■ THE TASK:
Copy nothing but the lines below running from the line containing "At what coordinates should I click to accomplish: Toggle" through the line containing "Viewport: 640px width, 490px height.", both end lines included.

————————

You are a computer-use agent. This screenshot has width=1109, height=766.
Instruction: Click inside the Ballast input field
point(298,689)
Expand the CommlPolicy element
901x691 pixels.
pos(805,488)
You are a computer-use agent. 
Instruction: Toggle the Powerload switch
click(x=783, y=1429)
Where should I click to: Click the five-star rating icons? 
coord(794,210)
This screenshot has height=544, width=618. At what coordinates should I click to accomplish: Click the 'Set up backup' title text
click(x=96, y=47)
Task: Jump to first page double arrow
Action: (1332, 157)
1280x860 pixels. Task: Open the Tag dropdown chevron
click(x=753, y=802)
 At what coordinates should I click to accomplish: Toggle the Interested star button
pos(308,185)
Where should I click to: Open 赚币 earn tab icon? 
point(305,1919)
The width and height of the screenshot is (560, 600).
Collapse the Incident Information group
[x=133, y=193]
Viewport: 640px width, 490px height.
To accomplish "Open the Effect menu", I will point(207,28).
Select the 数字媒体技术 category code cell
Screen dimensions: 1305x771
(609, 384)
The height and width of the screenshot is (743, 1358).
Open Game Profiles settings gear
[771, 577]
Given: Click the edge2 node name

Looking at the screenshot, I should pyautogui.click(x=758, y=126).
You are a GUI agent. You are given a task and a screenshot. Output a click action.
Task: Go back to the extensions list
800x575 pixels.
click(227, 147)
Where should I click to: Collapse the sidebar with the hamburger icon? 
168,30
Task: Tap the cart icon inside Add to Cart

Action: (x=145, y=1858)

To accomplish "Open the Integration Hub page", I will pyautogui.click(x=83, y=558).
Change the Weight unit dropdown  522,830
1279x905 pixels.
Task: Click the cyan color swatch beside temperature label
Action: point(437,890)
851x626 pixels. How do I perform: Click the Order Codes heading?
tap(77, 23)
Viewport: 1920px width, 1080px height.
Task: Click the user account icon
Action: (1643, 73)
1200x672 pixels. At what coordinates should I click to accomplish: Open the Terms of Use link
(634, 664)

————————

■ EXERCISE RESULT:
 At what coordinates should I click to accomplish: Toggle the Interested star button
pos(308,185)
Where should I click to: Open 赚币 earn tab icon? 
point(305,1919)
The width and height of the screenshot is (560, 600).
Collapse the Incident Information group
[x=133, y=193]
Viewport: 640px width, 490px height.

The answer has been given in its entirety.